Dr. Kissinger: Knowing Scheel and knowing your side, I do not think he will tax your abilities excessively. [The Chinese laugh, and make comments to each other.]

Ambassador Huang: “Tax your abilities”—it is difficult to translate.

Dr. Kissinger: But you understand. [They nod.]

It is not yet announced, but I wanted to tell you I will stop in London on the way back for one day, to see Heath and Home. The next day I will go to Paris to meet with the North Vietnamese. And after the meeting with the North Vietnamese I will meet with President Pompidou and then I will return home.

[Page 1067]

On Vietnam, I have read your communication with great care.3 And I personally believe that your account of the events is correct, and we regret it. Our difficulty is we have found no way of making our investigation except by asking the culprits to do the investigating. We also have to point out that—we understand the location of your ships— but it is a different situation from what is found on your borders. And an inherently more dangerous one. But we have explained this before.

With respect to the general comment at the end of your paper, we agree with the Chinese view and we are prepared to withdraw all our forces. The obstacle is not the refusal to withdraw our forces but that the North Vietnamese are demanding that we solve their political problem for them. We will make another proposal to them when I meet with them next week, on which we have worked very hard and which we have had a great difficulty in getting agreement. I will give it to you on the 19th—for your information, without any request for doing anything. We do believe that the North Vietnamese are taking a very narrow view and that this is the best time for them to settle the war. And that continuing the war can only be in the interests of countries with expansionist desires. And in that sense it is not a purely Indochinese problem.4

Have you any questions?

“I have been asked to convey to you the following message for the Prime Minister in addition to our written note. There comes a time in international events when the long view must be taken. The United States side questions seriously whether it is in the Chinese interest to see the Indochina conflict seriously complicate the position of the United States Administration in light of all that it has done and is prepared to do in a global context. There are more fundamental considerations involved given this Administration’s constant awareness of the dangers of modern imperialism. Accordingly, the United States side hopes that the Prime Minister would carefully consider the problem of Indochina in a broader framework. The United States will continue its earnest search for a rapid conclusion of the war on a just basis for all parties. It is clear at this point that other countries, too, have a responsibility to help speed the end of the conflict whose continuation only serves to distort the international situation.”

[Page 1068]

Ambassador Huang: No.

Dr. Kissinger: The next issue is our meeting with the Japanese in Hawaii.

I have read with interest and astonishment some of the newspaper accounts which came from the Japanese side.

Ambassador Huang: You mean Prime Minister Tanaka’s press conference?

Dr. Kissinger: And Ohira’s. Both. You will soon have the pleasure of experiencing it yourselves.

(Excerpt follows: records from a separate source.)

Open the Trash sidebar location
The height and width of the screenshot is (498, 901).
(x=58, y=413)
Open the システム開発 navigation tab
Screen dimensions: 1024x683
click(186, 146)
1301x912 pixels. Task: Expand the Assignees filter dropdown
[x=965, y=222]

We did not raise the issue of the Mutual Security Treaty’s application to Taiwan—at all. Nor did they. We did not raise the Sato communiqué of 1969—at all. And neither did they. So all the news stories that explained that we said Taiwan is as important to us as Europe—as NATO—and that they did not agree with us, are pure invention.

Given our experience with the Japanese press, we will explain our views on Taiwan to you, and not through third parties. And they will be consistent with the Shanghai Communiqué, and with the private understandings we have.

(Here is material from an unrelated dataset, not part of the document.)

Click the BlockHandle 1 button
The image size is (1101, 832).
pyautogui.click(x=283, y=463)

Our position—on which you can rely—is that we will place no obstacle in the way of normalization of relations between Japan and the People’s Republic. We have not asked them to delay their visit or the conclusions they want to draw from their visit. Our view is, within the framework of the communications you have sent us, we will not place any obstacle in the way of the policy that is developing unless it should take an anti-American direction—which we do not believe it has now. We believe that you conduct a long-range policy, and so do we. And we are not interested in the tactical moves that so fascinate the Japanese press.

There was also a news report that when I was in Japan I raised the issue of Korea. When I met the Foreign Minister there were ten other officials there, and when there are ten officials I say nothing.

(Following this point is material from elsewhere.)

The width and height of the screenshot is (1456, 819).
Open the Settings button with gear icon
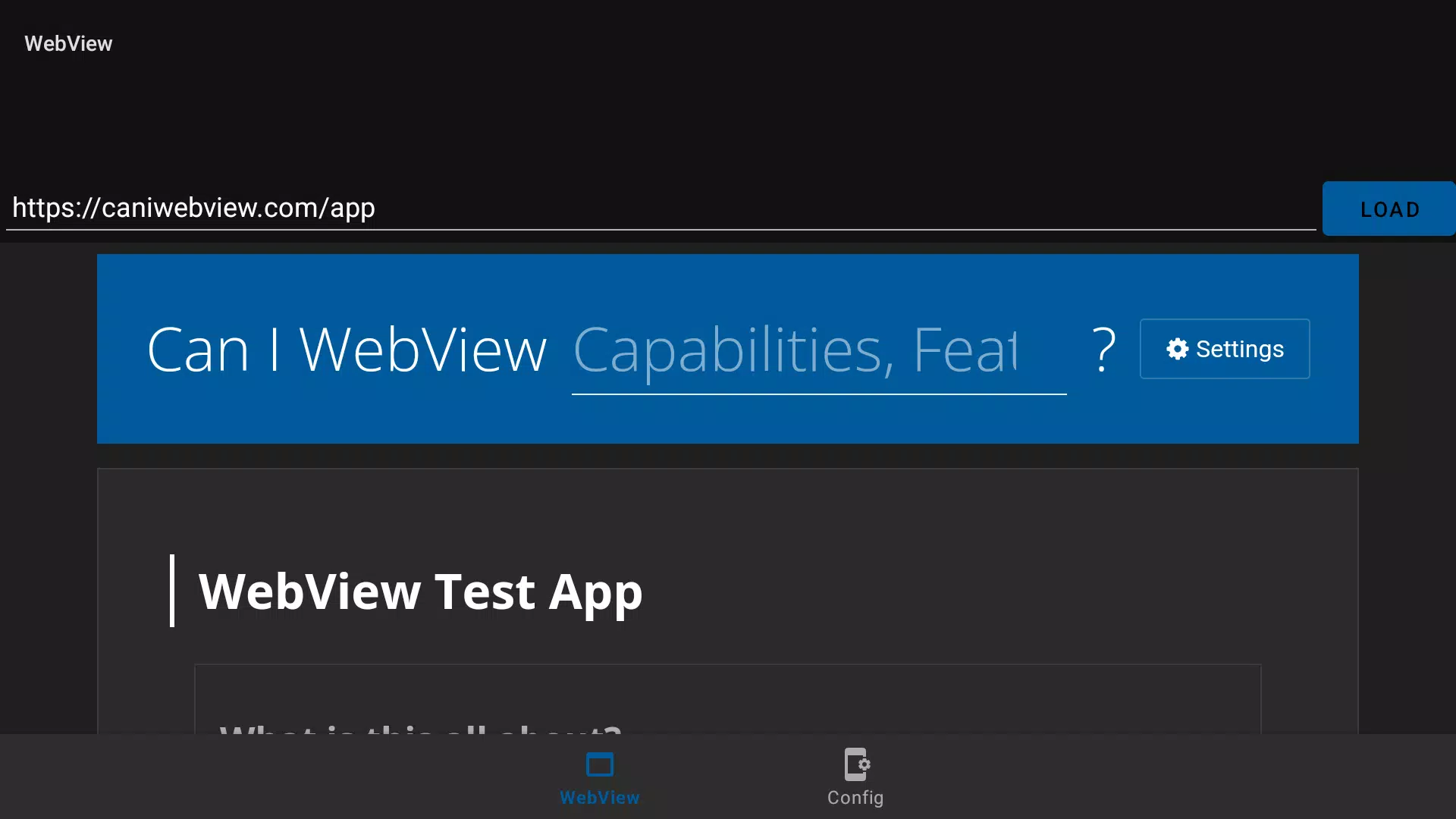click(1225, 349)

But I shall watch the evolution of your relations with interest, especially the press relations.

Do you have any questions on this subject?

Ambassador Huang: No.

Dr. Kissinger: As a general proposition, I think in relations between us and Japan, I think it is important for both of us to not take advantage of tactical situations. We didn’t, you didn’t. This isn’t a comment on you. It’s our attitude.

I have only a few more items.

With respect to Senator Mansfield

[Page 1069]

Ambassador Huang: Regarding relations between China and Japan, our side has expressed its views in former messages.

Dr. Kissinger: Yes, and they are satisfactory to us.

With respect to Senator Mansfield, we understand the question which was asked from Peking. And looking into the longer future, we can see the advantage of not having individual leaders come at your invitation. On the other hand, Senator Mansfield is one of the leaders of the Senate, and very well disposed towards Chinese policy. We would therefore be prepared to send him on an official mission, so it would not be your invitation but on a mission that we could define. We would have to define the subject in such a way that it does not concern immediate foreign policy decisions.

With respect to his seeing Sihanouk, I have talked to Senator Mansfield. He will leave it up to you whether there should be a meeting with Sihanouk. He will not request it. And if he were to see Samdech Sihanouk, he would not raise the subject of his talk. Which he could not do in any event in an official capacity, since it is not our official policy.

On a similar level, a Harvard friend of mine, Professor Galbraith,5 is now in China. And while he is a fanatical supporter of Senator McGovern and I do not share his political views, he is a very intelligent and good man, and I would appreciate any courtesies that could be shown. And if it could be mentioned to him that I mentioned his name, it would be a courtesy.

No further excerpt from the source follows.